Facing Doubts

The end of the PhD can be an anxious time. If you’re worried, or unsure, or feel like an impostor, then you’re the person who needs to take action.

You don’t have to face everything alone, but you do have to face it. Don’t forget that there are people around you that you can ask for help. If you don’t need help then figure out what you’re going to do, and get it done.

Doubting if you’re ready isn’t enough. Thinking about why you have doubts isn’t enough. You have to work your way out of the situation.

Don’t Panic!!!

Don’t panic during your prep or in the viva.

Don’t do it. De-list it as an option. It’s not on the table.

Find something that looks like a mistake in your thesis? Don’t panic. What can you do instead?

Examiner asks an odd question? Don’t panic. What can you do instead?

Examiner makes a critical comment? Don’t panic. What can you do instead?

If you weren’t allowed to panic, what would you do instead?

Dreaded Questions

What do you not want to talk about in the viva? What topics or questions do you dread?

Hoping they won’t come up won’t help. You have to engage with them somehow in your prep, otherwise you’re walking towards the viva with a big worry strapped to your back.

Consider the opposite: what do you want to talk about in the viva? What are you hoping your examiners will ask?

Reflect a little on the topics you want to talk about. What makes them that way? Work to make the topics you dread more like that. How can you improve your understanding of something? Can you get a friend or your supervisor to ask you questions? Can you write something that will help you unpick an idea?

It’s not enough to know what you hope won’t come up in the viva. You have to then figure out what you’re going to do as a result.

A Lack of Confidence

I often write about looking for ways to boost or find confidence. I’m not sure I’ve wondered too much about why someone might have a lack of confidence on the blog, except for mentioning surface level things like “what if my mind goes blank?”

For a long time before, during and after my PhD I would be hyper-nervous on any occasion I would have to speak in public. Eventually that went away, through a lot of practice. But at the root was a worry that people would judge me somehow, not like me or what I had to say.

Where did that come from?

In my dim and distant memory I remember being in a play as a teenager, to an audience of mostly teenagers, and no-one liking it.
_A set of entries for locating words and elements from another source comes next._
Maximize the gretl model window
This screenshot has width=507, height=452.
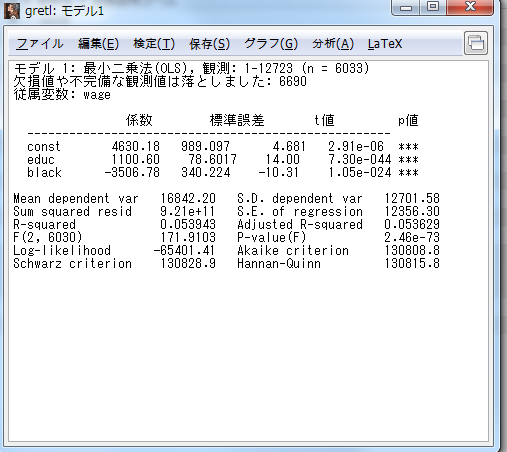point(433,7)
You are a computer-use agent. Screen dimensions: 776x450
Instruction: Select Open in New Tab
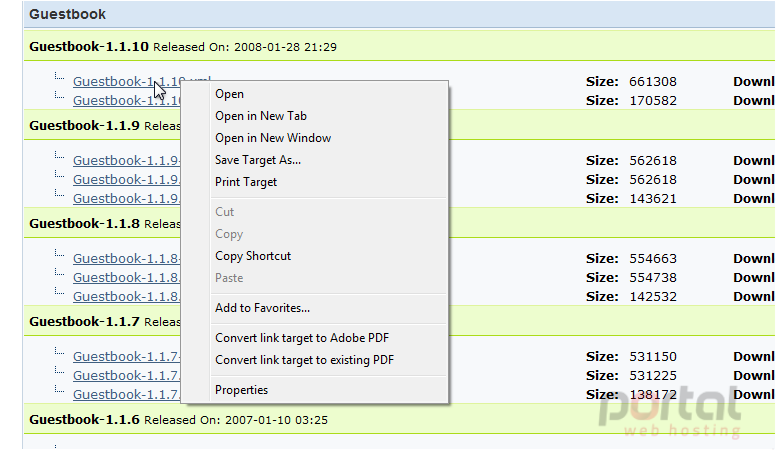point(261,116)
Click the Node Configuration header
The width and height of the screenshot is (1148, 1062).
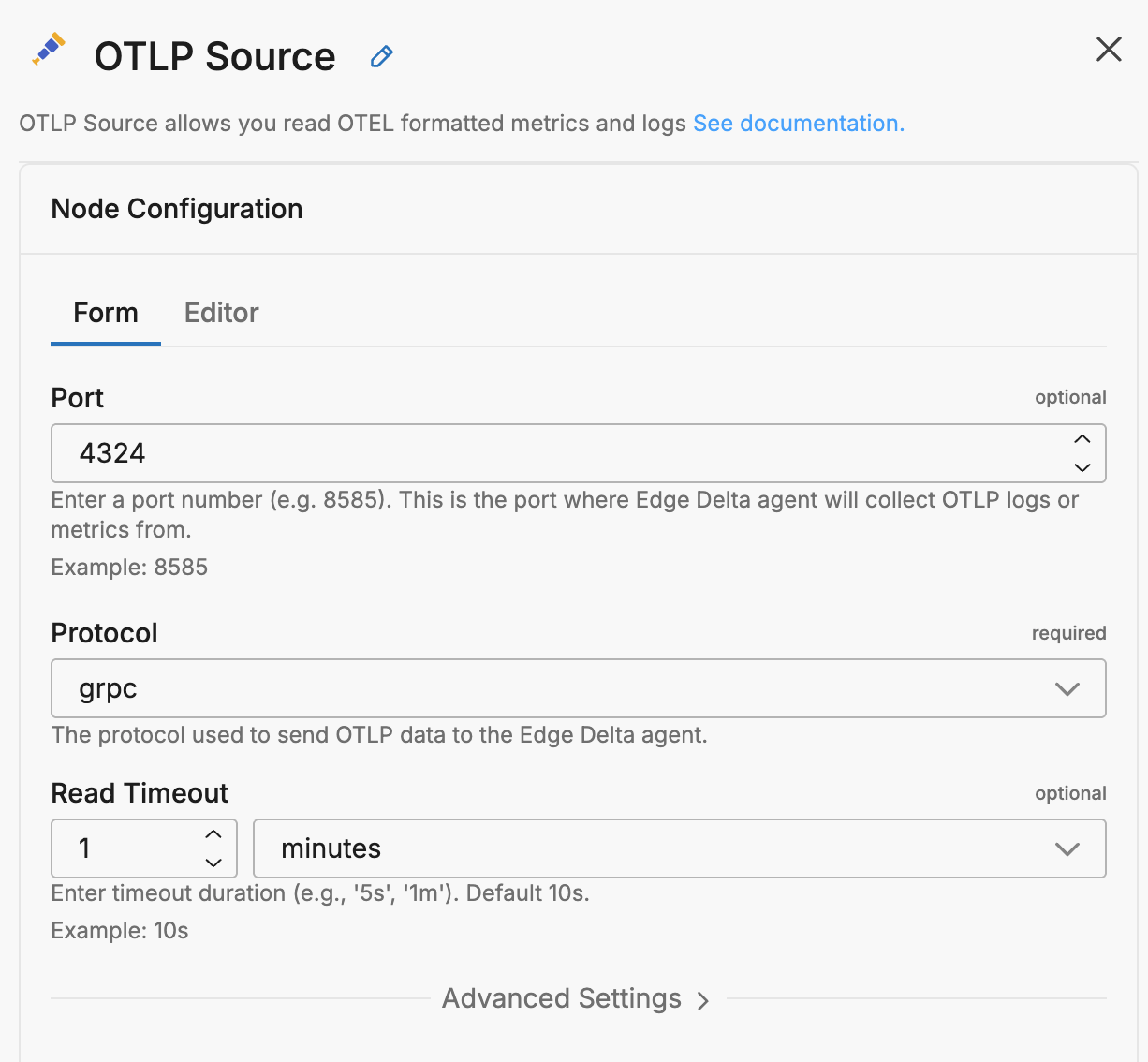(x=177, y=209)
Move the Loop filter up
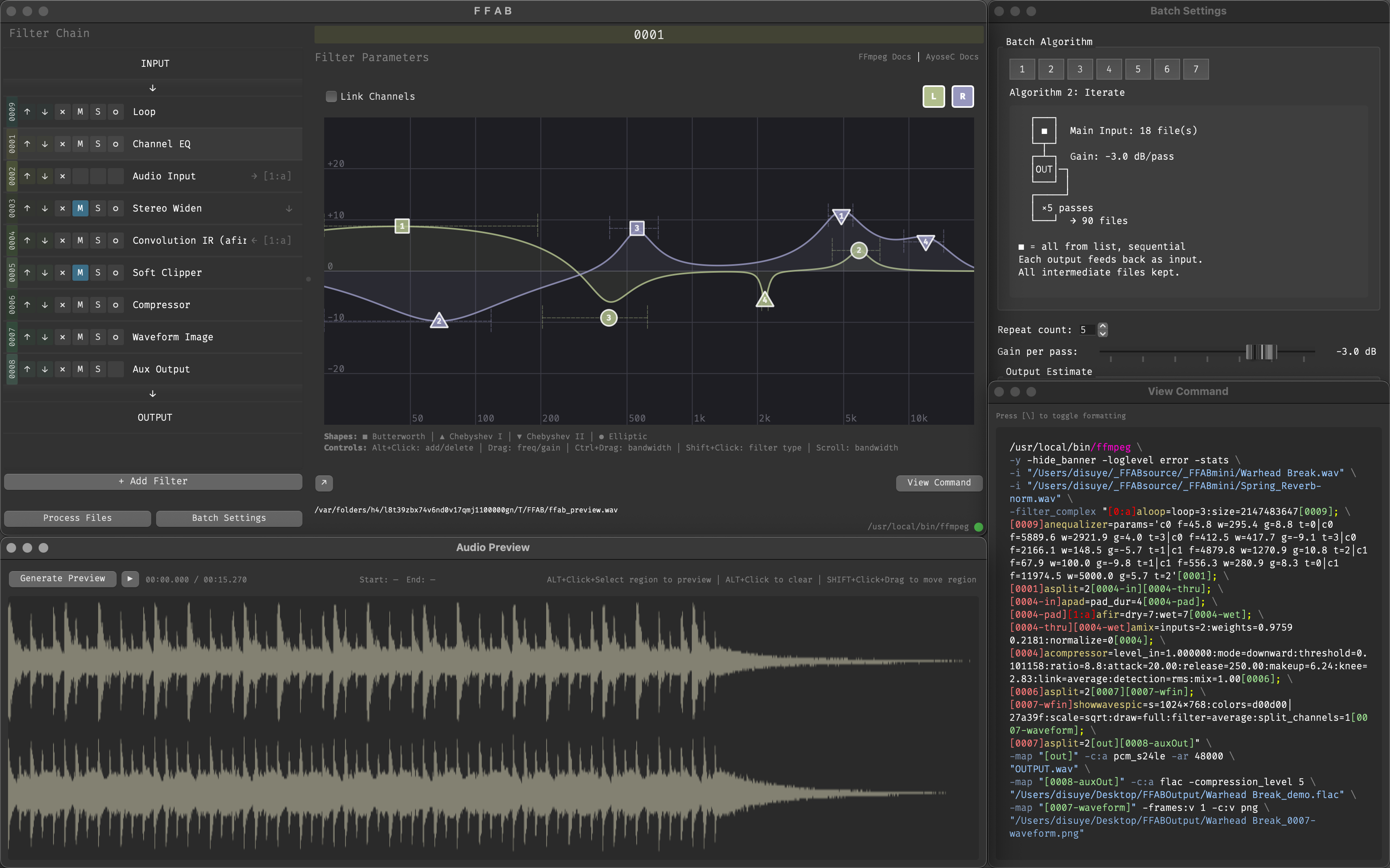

A really different kind of situation to the situations in my PhD and afterwards. Somehow different anxieties had tied together over the years.

It’s freeing to remember it now. I’m older, more rational, and can look on it differently: I can think about what it means, what I can do about it. I still get nervous, like anyone does, but thinking about where those worries came from has helped me to do something about them.

If you feel nervous or anxious about any aspect of the viva, then don’t look first for things to boost your confidence. Search instead for what might be at the root. What is causing you to doubt? What is holding you back? What does it mean?

What are you going to do?

Negatives

Anxiety and negativity crop up around the viva. There are lots of unhelpful associations. If you have negative thoughts then it’s important to take a step back:

  • Make a list, get it all out in the open, what are you really thinking about here?
  • Next, for each thing on the list, is there something you can actually do? (for example, you can ask friends to help you unpick possible objections to your work, but you can’t find everything you’ve never thought about before!)
  • Finally, make a list of concrete steps to take to reduce the impact of things you can do something about.

There’s no sense in worrying about things you can’t alter. And there’s no sense in only worrying about things that you can work on.

Be clear about which is which, and then you’ll see what you can do.